Selected passage Block Start
|December 12, 2013
Rollie Sullivan is Two Eagle River School’s new principal
by Lailani Upham
Two Eagle River School principal Rollie Sullivan said when he started teaching almost 40 years ago students came from two parent homes. “There has been a dramatic change of the years where most (students) come from single parent homes.” The missing component adds challenges for kids he says. But with his father-like discipline he hopes to guide students into society with success. (Lailani Upham photo)
PABLO — Two Eagle River School has added a new team member to their family for the next two years: Mr. Rollie Sullivan, principal.
The School Improvement Grant, funded through the U.S. Department of Education, allowed TERS to hire two staff members to help reinforce support to the student body success. Sullivan’s position is for allocated for the next two years; Darlene Triplett, was hired on as Education Leader and Coach (see below).
Sullivan’s role so far this year has been spent on the role of the Dean of Students, he says. “Making sure discipline is in order and everything runs smooth. The role of disciplinarian is not as harsh as it sounds at TERS. According to Sullivan, the students are willing to apprehend it fairly quickly. “Our kids are good kids. I am pleased at how receptive they are to it (discipline).
Sullivan, who is going on his 39th year in education, says the today’s kids face new challenges that he never had when he was in high school, which can add difficulties in the transition to society after high school.
Sullivan says some of the steps of “smooth order” came from the board of directors’ direction. The idea from both staff and board is to help students “fit in” to the “real world” in whatever area they chose to go, whether it is higher education or straight to the work force.
Selected passage Block End
What is expected>
Translate this sentence from the article about Two Eagle River School's new principal into Spanish: "Two Eagle River School has added a new team member to their family for the next two years: Mr. Rollie Sullivan, principal."
Source data Block Start
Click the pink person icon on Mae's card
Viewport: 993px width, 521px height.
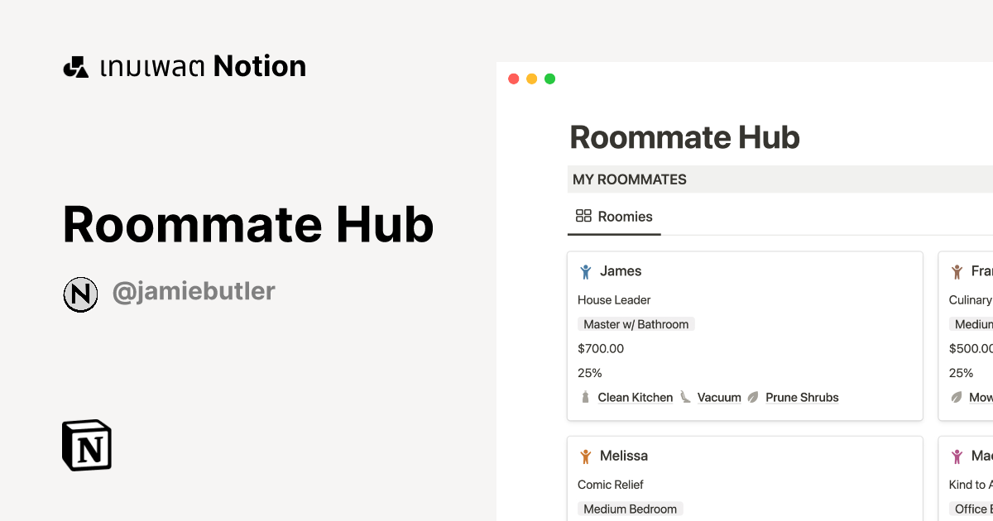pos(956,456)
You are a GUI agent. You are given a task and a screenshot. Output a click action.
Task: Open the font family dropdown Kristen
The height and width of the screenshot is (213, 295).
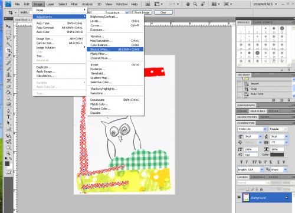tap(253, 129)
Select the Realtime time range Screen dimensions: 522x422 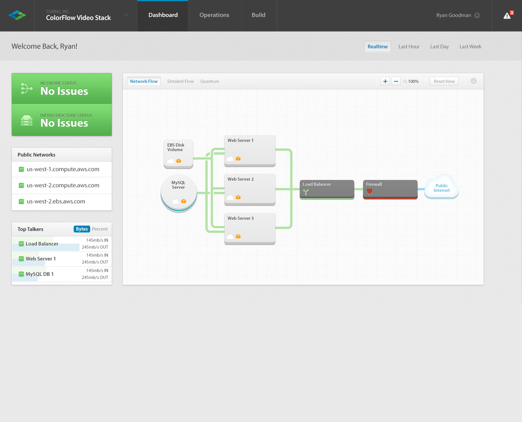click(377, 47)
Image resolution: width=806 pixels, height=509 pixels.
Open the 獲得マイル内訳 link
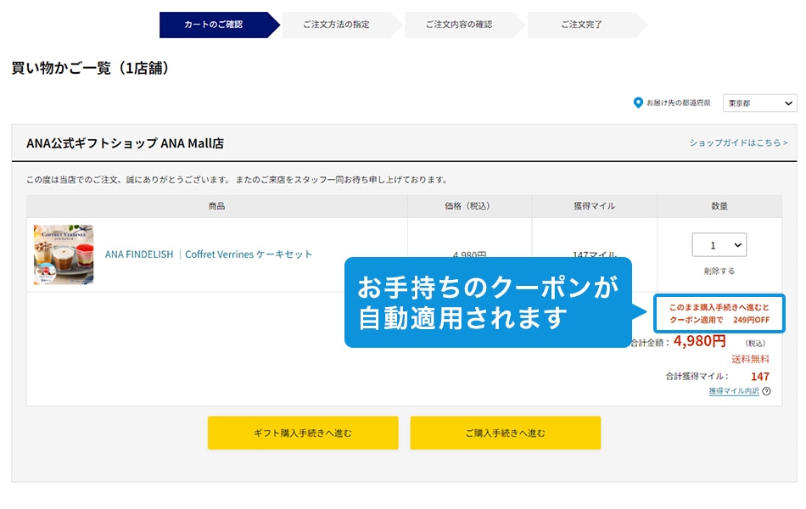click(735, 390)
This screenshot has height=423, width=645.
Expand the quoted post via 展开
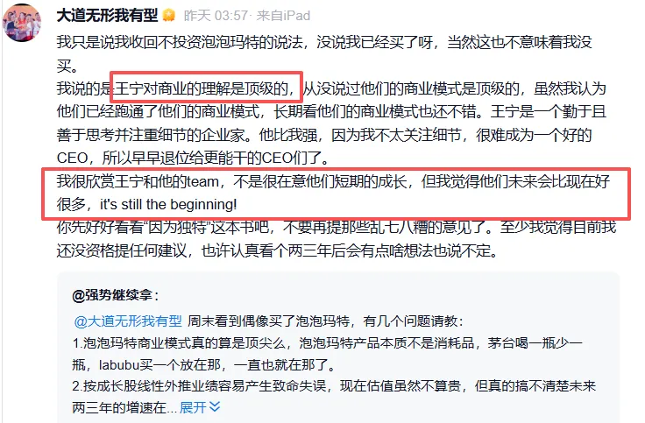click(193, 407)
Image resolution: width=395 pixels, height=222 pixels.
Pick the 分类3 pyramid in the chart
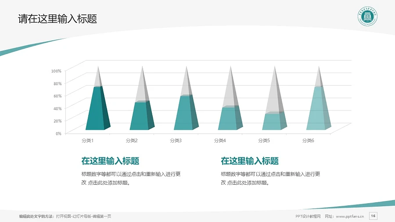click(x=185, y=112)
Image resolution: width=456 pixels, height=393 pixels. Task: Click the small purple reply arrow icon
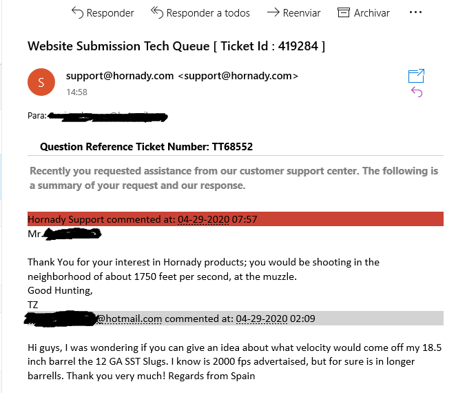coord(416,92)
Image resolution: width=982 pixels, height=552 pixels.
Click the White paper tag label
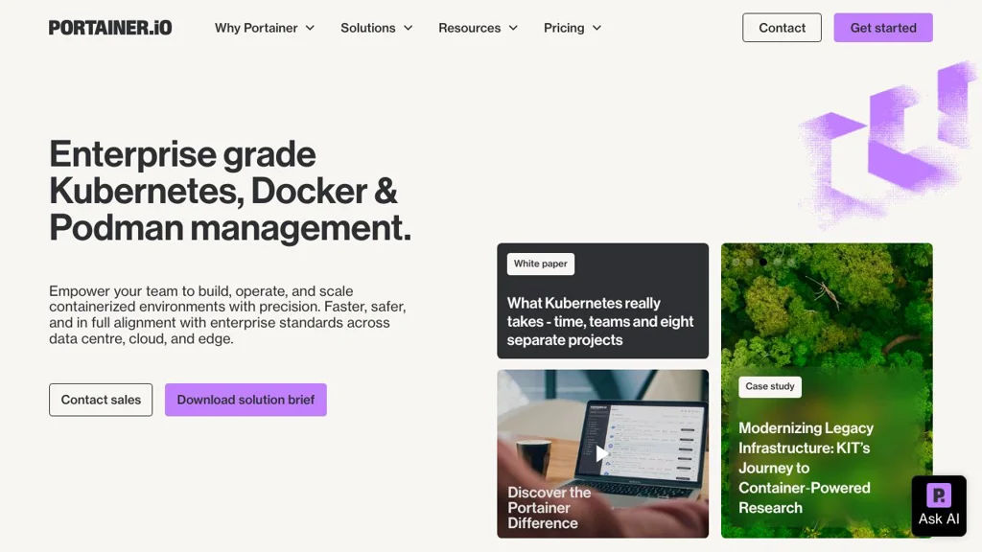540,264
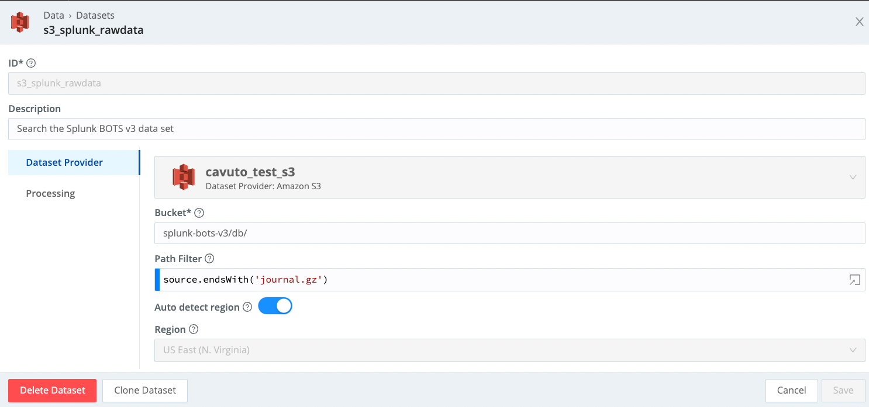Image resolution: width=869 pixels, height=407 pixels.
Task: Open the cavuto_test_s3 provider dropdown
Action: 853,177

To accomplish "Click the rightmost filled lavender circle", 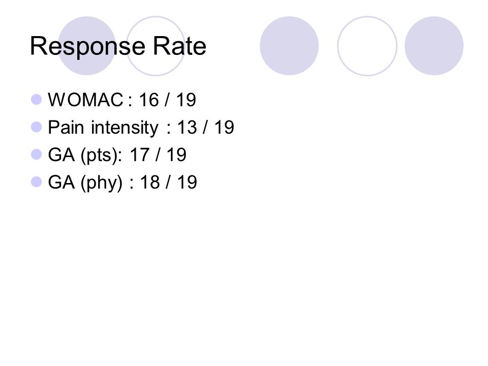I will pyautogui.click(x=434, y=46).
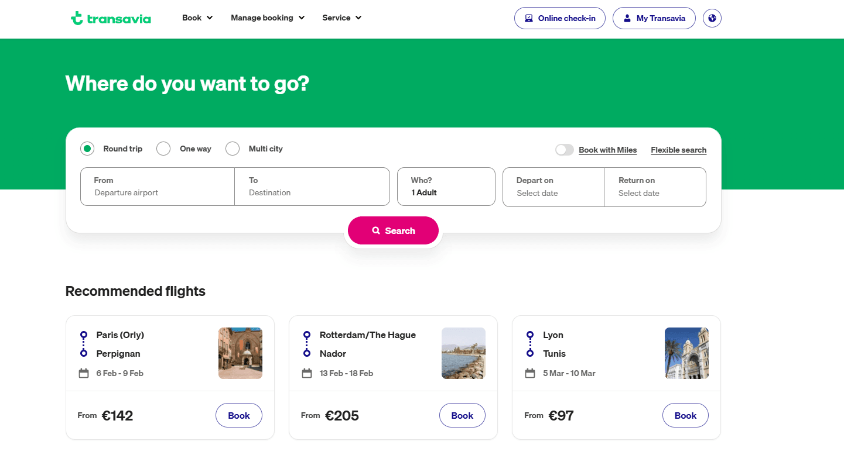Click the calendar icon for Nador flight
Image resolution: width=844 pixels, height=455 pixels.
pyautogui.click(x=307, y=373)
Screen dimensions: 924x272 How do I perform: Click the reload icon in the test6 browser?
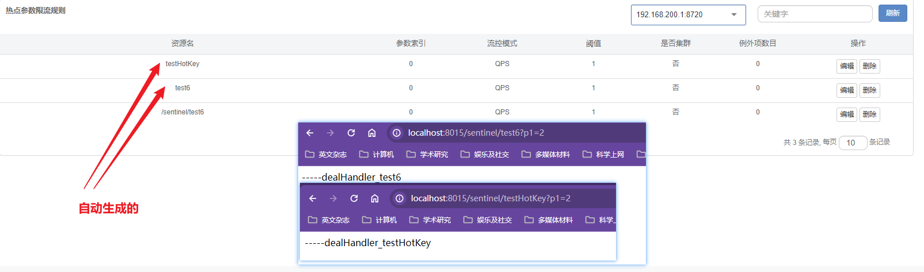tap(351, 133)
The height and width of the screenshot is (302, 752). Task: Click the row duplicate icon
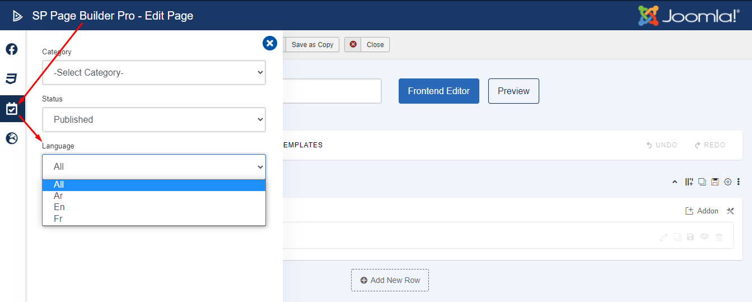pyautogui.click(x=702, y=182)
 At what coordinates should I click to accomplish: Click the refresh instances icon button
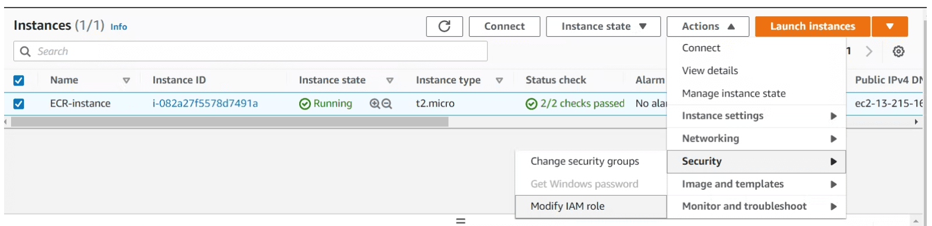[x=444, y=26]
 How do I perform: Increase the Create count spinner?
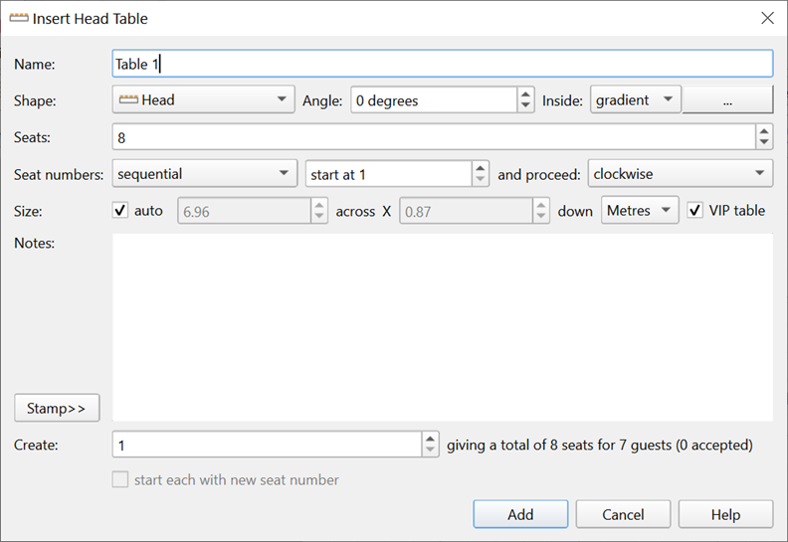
Source data Block End
Finished task>
Two Eagle River School ha incorporado a un nuevo miembro del equipo a su familia durante los próximos dos años: el Sr. Rollie Sullivan, director.